Stored dataset items
━━━━━━

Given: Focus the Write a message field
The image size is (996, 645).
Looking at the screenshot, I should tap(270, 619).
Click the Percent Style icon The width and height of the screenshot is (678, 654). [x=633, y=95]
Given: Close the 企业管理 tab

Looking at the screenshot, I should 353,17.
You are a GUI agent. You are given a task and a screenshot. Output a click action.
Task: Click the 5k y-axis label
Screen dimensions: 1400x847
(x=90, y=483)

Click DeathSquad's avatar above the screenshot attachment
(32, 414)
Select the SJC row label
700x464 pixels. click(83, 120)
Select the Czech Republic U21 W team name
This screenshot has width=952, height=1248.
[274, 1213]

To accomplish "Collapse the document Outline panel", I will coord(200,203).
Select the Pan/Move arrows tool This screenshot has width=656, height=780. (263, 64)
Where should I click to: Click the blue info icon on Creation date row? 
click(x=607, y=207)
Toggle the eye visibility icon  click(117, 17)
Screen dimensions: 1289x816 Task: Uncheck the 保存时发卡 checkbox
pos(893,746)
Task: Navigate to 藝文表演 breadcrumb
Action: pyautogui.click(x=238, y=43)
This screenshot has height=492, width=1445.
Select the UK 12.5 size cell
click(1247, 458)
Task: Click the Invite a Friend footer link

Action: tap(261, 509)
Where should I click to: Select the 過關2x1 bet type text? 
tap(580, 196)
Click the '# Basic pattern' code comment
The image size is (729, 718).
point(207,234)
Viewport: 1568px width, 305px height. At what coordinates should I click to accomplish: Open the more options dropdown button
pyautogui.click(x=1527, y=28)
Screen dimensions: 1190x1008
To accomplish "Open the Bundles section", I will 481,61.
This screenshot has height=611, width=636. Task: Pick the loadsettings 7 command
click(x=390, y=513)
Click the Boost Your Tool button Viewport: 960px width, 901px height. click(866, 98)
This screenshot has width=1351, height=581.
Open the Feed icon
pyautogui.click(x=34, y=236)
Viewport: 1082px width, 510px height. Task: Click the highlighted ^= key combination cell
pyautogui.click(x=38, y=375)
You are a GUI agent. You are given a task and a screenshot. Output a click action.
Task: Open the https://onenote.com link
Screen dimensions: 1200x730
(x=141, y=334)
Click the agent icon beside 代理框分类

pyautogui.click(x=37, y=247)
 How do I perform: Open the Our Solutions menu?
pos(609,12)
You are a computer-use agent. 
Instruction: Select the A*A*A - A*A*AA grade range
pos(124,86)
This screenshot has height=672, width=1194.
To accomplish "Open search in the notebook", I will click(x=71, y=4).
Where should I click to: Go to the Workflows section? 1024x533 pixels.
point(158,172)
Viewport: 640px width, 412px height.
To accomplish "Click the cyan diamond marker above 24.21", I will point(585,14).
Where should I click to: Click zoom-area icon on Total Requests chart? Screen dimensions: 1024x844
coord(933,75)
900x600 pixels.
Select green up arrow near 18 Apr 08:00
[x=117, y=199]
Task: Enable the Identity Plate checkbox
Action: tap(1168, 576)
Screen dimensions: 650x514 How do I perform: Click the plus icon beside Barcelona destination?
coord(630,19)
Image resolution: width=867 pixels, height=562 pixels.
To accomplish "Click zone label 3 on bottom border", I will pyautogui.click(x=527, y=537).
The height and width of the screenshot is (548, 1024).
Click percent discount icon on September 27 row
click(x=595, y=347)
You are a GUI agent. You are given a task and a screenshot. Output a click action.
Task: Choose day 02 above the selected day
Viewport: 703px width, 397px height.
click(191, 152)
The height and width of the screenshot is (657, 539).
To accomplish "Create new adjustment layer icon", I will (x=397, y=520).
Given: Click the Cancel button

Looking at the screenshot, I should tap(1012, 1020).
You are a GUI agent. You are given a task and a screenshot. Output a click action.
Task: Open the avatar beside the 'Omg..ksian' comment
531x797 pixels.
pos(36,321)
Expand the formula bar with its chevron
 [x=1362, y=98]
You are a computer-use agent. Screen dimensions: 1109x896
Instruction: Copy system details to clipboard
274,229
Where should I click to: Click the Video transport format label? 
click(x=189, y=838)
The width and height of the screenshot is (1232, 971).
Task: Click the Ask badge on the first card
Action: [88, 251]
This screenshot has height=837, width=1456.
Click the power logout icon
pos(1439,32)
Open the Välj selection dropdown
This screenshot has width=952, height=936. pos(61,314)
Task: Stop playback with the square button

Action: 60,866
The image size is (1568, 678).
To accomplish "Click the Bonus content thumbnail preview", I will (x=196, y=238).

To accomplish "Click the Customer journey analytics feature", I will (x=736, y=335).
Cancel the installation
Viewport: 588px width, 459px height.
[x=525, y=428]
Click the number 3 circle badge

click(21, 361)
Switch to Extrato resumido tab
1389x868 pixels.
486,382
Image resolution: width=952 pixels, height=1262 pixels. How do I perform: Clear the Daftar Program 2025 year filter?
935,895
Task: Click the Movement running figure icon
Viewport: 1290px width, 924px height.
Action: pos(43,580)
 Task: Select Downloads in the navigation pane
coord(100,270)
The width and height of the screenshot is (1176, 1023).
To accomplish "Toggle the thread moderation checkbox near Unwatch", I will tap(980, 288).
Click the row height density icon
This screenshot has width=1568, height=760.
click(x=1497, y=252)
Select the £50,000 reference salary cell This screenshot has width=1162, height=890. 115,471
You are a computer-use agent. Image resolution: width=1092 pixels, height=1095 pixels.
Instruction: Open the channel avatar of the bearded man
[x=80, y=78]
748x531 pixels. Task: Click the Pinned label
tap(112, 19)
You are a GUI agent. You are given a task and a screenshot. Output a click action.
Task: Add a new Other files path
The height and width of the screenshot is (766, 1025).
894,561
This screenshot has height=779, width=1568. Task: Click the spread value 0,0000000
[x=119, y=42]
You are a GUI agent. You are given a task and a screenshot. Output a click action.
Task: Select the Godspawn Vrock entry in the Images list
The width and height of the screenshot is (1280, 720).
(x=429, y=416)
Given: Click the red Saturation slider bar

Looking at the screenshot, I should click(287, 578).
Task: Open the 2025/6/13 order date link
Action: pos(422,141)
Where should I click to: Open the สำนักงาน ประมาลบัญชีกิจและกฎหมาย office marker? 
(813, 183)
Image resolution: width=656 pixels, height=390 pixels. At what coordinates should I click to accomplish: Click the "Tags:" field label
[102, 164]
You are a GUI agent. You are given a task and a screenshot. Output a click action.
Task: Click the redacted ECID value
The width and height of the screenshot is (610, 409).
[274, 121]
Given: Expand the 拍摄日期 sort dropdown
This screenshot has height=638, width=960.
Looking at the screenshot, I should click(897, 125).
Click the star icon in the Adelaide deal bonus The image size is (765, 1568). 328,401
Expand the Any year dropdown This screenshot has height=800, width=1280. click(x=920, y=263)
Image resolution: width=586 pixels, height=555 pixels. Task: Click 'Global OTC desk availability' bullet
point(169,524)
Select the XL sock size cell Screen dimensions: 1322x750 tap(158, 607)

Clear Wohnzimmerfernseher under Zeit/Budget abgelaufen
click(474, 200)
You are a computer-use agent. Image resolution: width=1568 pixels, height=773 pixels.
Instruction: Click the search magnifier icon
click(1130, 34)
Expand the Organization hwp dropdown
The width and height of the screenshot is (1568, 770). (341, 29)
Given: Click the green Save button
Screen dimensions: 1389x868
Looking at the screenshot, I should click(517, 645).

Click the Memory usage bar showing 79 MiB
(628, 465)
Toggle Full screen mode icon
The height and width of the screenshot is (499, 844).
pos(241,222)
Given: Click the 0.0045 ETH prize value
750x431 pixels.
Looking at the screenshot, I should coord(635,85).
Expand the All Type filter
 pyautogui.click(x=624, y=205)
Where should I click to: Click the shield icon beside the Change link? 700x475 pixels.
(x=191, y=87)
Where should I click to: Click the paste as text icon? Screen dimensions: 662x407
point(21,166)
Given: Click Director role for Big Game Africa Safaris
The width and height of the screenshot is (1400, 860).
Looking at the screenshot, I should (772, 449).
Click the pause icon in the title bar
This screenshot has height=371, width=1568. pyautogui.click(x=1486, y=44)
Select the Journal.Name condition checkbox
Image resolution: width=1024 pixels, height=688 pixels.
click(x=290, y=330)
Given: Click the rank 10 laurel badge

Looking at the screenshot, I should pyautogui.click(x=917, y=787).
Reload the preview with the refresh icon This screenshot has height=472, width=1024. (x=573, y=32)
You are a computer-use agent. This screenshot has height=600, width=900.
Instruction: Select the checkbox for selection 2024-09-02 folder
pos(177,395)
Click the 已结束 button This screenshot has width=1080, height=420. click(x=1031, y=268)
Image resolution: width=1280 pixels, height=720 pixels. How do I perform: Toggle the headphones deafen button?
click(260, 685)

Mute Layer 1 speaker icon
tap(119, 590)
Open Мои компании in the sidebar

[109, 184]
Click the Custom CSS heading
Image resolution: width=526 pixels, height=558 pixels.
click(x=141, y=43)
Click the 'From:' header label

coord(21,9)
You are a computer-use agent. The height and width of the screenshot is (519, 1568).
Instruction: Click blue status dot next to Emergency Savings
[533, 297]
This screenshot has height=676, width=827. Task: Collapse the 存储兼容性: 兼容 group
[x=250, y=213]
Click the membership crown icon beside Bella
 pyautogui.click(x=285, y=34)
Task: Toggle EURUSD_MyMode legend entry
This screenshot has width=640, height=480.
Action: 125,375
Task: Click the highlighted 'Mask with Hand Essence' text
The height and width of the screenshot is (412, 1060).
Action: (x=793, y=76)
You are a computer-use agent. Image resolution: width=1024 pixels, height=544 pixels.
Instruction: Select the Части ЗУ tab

━━━━━━

• [How to complete this task]: A complete answer gives every line of the data that includes "preview".

• [Your response]:
To accomplish "Click the Bonus content thumbnail preview", I will (x=196, y=238).
Reload the preview with the refresh icon This screenshot has height=472, width=1024. (x=573, y=32)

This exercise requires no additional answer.